L'OMICIDIO - Il 29 luglio del 1900 il monarca è stato invitato, sempre a Monza, alla serata di chiusura del concorso ginnico organizzato dalla società sportiva “Forti e liberi”. Arriva in carrozza. In palestra segue con attenzione l’esibizione, poi la premiazione. Torna sul mezzo trainato da cavalli. È in quel momento che quell'uomo sui trent'anni gli spara tre colpi. I cavalli s’impennano, la gente urla e fugge. La prima pallottola arriva alla gola, la seconda al cuore, la terza va a vuoto. Il Re muore poco dopo. Prima di essere assassinato, secondo le cronache, aveva detto: ''Era molto tempo che non assistevo in mezzo al mio popolo a una dimostrazione di simpatia così cordiale''. 

L'uomo che ha sparato non è più un ribelle anonimo. Ha un volto, un nome ed un cognome: si chiama Gaetano Bresci e da questo momento rimarrà per sempre nei libri di storia.

Dopo l'esecuzione, è stato circondato, malmenato, tempestato di bastonate. Sottratto a stento al furore delle persone, non si negò di assestare qualche pugno in qua e in là, litigando anche con i carabinieri. Poco dopo affermò: ''Io non ho ucciso Umberto. Io ho ucciso il Re. Ho ucciso un principio''. Il posto del sovrano viene preso da suo figlio, Vittorio Emanuele III (regnerà per 45 anni).

Gaetano Bresci, fu Gaspero, viene condannato all'ergastolo, ma in tanti lo vogliono morto. Il 22 maggio del 1901 è nel carcere dell'Isola di Santo Stefano.

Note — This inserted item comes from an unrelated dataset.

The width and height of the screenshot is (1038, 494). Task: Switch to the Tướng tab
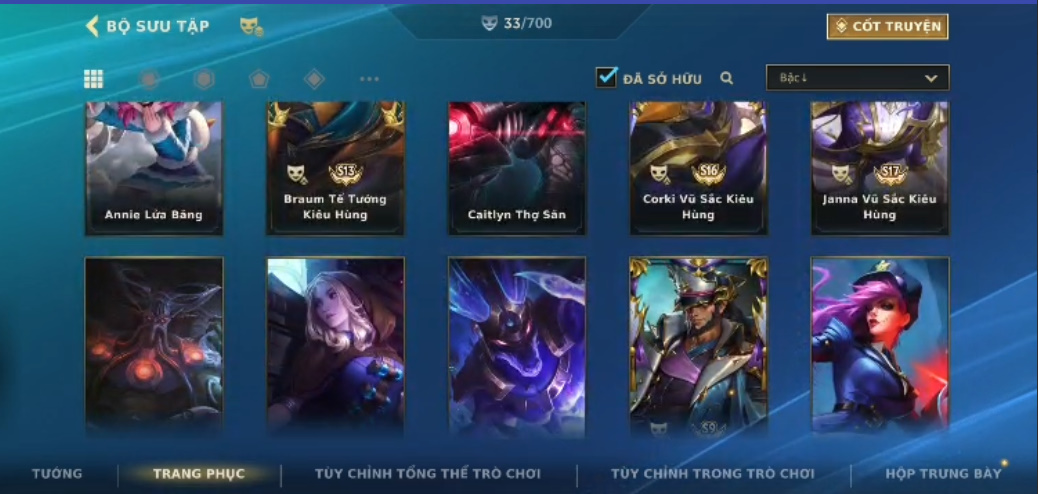[x=57, y=473]
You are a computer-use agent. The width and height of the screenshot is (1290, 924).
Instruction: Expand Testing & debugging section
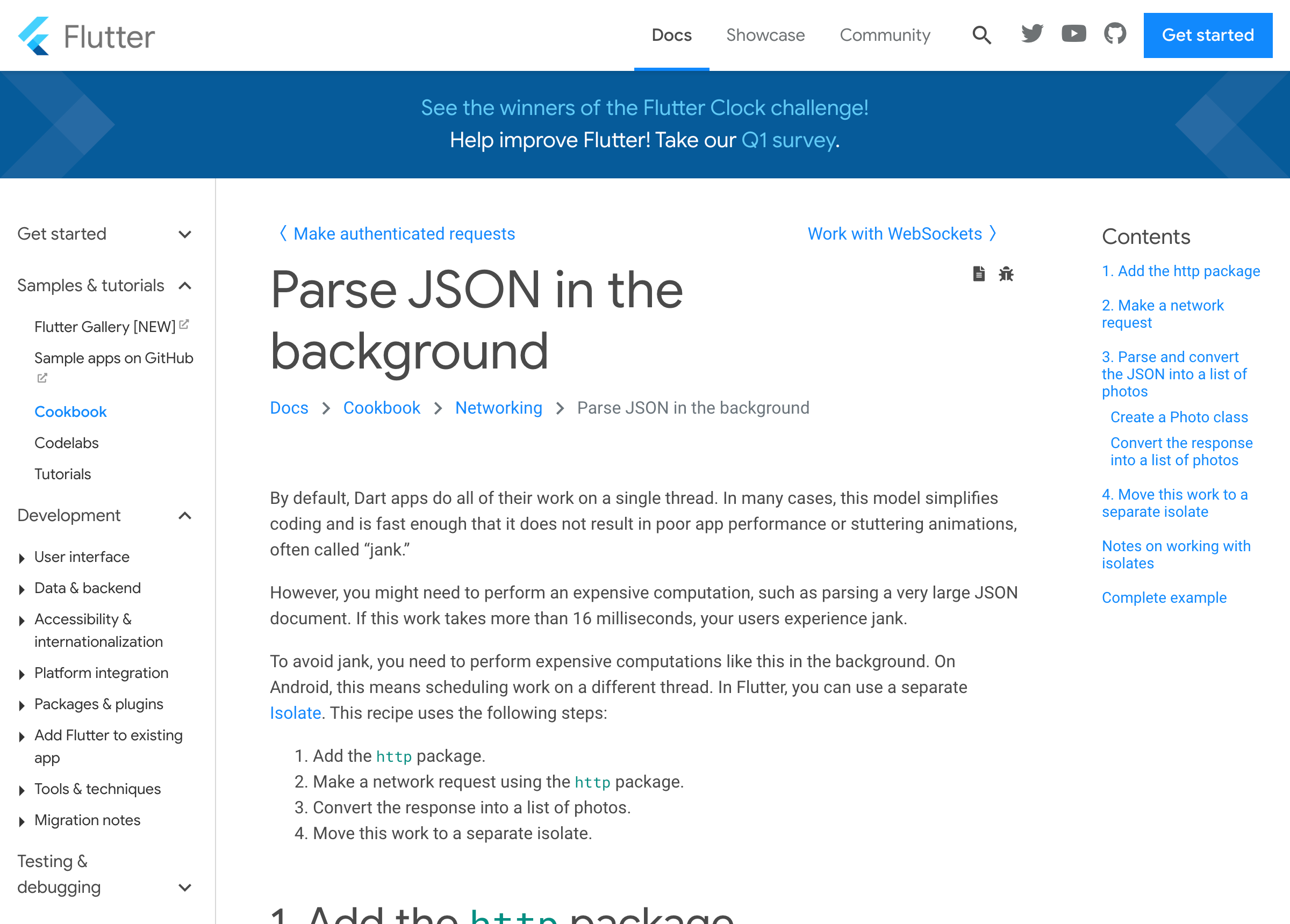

Alle ore 14.55 il secondino che aveva l'incarico di sorvegliare a vista il detenuto, scopre il suo corpo penzolare dall'inferriata. Bresci non aveva dato segni di depressione o volontà autolesive nei giorni precedenti.

Le circostanze della sua morte destarono molte perplessità. Sandro Pertini, detenuto al carcere di Santo Stefano durante il fascismo, sostenne in seguito, nell'aula dell'Assemblea Costituente nel 1947, che Bresci era stato ammazzato di botte e impiccato. Secondo i medici che effettuarono l'autopsia, il cadavere, al momento del ritrovamento, era in stato di decomposizione. Persino sulla sua sepoltura non ci sarà mai una certezza. Secondo alcune fonti fu seppellito nel cimitero della casa circondariale; secondo altre venne gettato in mare.

Dell'anarchico solitario venuto dall'America sono rimaste la rivoltella con cui mise a segno il delitto, la sua macchina fotografica, due valigie di effetti personali.

Qualche anno dopo, un altro attentatore isolato, Gravilo Princip, ucciderà l'arciduca Francesco Ferdinando d'Austria, facendo scoccare la scintilla della prima guerra mondiale. A un direttore del carcere che lo voleva trasferire, disse: "Non c'è bisogno di trasferirmi in un'altra prigione. La mia vita sta già scivolando via. Suggerisco di inchiodarmi a una croce e bruciarmi vivo. Il mio corpo fiammeggiante sarà una torcia per illuminare il mio popolo sulla strada per la libertà".

In verità l'unica sorte che gli toccò fu di morire in galera. Come Gaetano Bresci, l'operaio che cambiò la storia d'Italia per vendetta e per rivalsa.